MATERIALS PROVIDED START
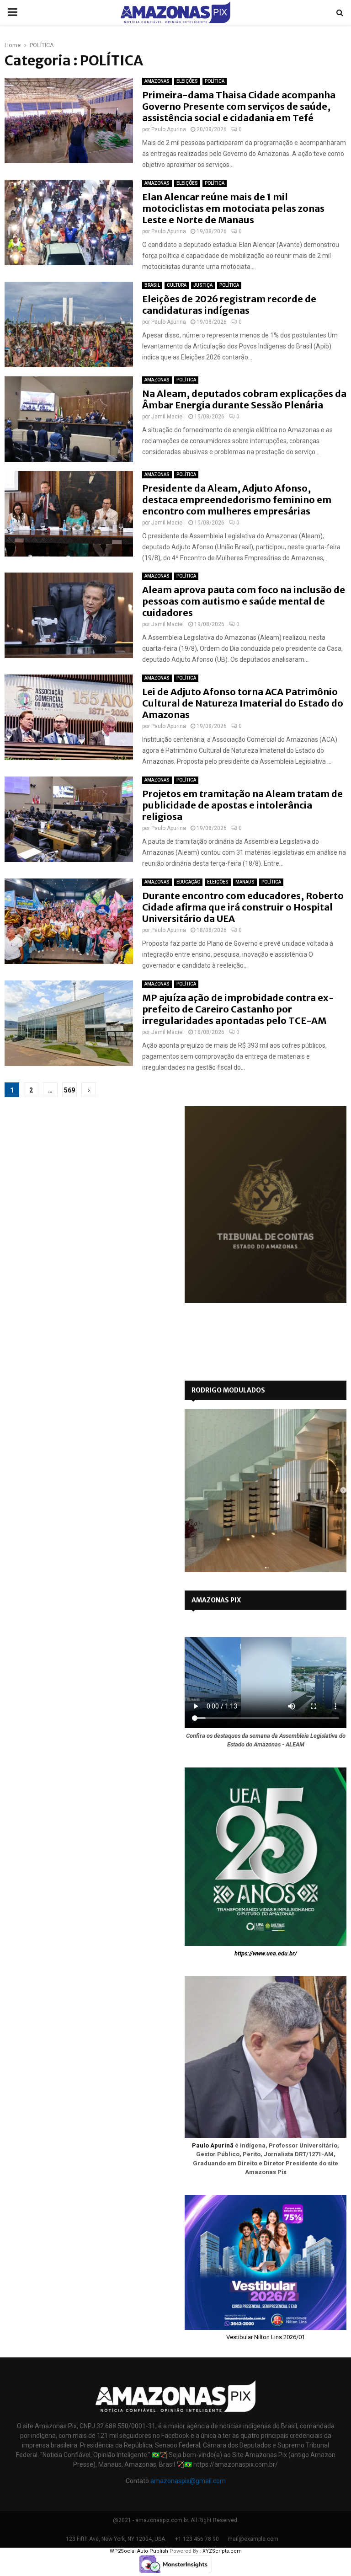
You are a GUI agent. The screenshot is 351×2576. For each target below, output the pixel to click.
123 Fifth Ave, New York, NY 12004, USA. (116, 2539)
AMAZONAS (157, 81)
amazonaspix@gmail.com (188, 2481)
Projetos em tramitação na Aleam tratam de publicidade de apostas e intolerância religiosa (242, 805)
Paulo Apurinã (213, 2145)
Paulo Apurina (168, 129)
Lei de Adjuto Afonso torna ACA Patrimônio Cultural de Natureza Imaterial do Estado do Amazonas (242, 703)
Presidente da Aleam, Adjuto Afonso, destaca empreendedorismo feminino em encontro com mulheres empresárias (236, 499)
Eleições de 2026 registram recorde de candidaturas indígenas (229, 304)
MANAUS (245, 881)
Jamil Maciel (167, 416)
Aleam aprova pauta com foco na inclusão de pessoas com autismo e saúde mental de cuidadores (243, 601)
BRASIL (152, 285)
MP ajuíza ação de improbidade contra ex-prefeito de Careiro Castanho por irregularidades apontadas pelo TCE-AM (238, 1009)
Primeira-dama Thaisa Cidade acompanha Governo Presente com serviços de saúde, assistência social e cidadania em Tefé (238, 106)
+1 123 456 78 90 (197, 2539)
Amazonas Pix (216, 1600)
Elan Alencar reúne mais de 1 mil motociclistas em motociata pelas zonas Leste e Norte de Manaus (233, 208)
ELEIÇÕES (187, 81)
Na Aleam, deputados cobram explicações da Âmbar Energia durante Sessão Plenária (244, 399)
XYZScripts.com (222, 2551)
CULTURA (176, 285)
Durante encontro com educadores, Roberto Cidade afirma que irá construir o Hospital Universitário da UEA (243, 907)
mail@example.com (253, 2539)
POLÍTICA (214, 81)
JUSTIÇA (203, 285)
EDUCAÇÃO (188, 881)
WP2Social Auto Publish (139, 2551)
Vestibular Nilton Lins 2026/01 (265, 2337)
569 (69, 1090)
MATERIALS PROVIDED END
#### WHAT TO WORK ON
Transcribe every entry exactly, leaving out the pictures.

#### RESPONSE TO THE TASK
You are a GUI agent. The screenshot is 351×2576. For each target below, output the pixel to click.
123 Fifth Ave, New York, NY 12004, USA. (116, 2539)
AMAZONAS (157, 81)
amazonaspix@gmail.com (188, 2481)
Projetos em tramitação na Aleam tratam de publicidade de apostas e intolerância religiosa (242, 805)
Paulo Apurinã (213, 2145)
Paulo Apurina (168, 129)
Lei de Adjuto Afonso torna ACA Patrimônio Cultural de Natureza Imaterial do Estado do Amazonas (242, 703)
Presidente da Aleam, Adjuto Afonso, destaca empreendedorismo feminino em encontro com mulheres empresárias (236, 499)
Eleições de 2026 registram recorde de candidaturas indígenas (229, 304)
MANAUS (245, 881)
Jamil Maciel (167, 416)
Aleam aprova pauta com foco na inclusão de pessoas com autismo e saúde mental de cuidadores (243, 601)
BRASIL (152, 285)
MP ajuíza ação de improbidade contra ex-prefeito de Careiro Castanho por irregularidades apontadas pelo TCE-AM (238, 1009)
Primeira-dama Thaisa Cidade acompanha Governo Presente com serviços de saúde, assistência social e cidadania em Tefé (238, 106)
+1 123 456 78 90 (197, 2539)
Amazonas Pix (216, 1600)
Elan Alencar reúne mais de 1 mil motociclistas em motociata pelas zonas Leste e Norte de Manaus (233, 208)
ELEIÇÕES (187, 81)
Na Aleam, deputados cobram explicações da Âmbar Energia durante Sessão Plenária (244, 399)
XYZScripts.com (222, 2551)
CULTURA (176, 285)
Durante encontro com educadores, Roberto Cidade afirma que irá construir o Hospital Universitário da UEA (243, 907)
mail@example.com (253, 2539)
POLÍTICA (214, 81)
JUSTIÇA (203, 285)
EDUCAÇÃO (188, 881)
WP2Social Auto Publish (139, 2551)
Vestibular Nilton Lins 2026/01 (265, 2337)
569 (69, 1090)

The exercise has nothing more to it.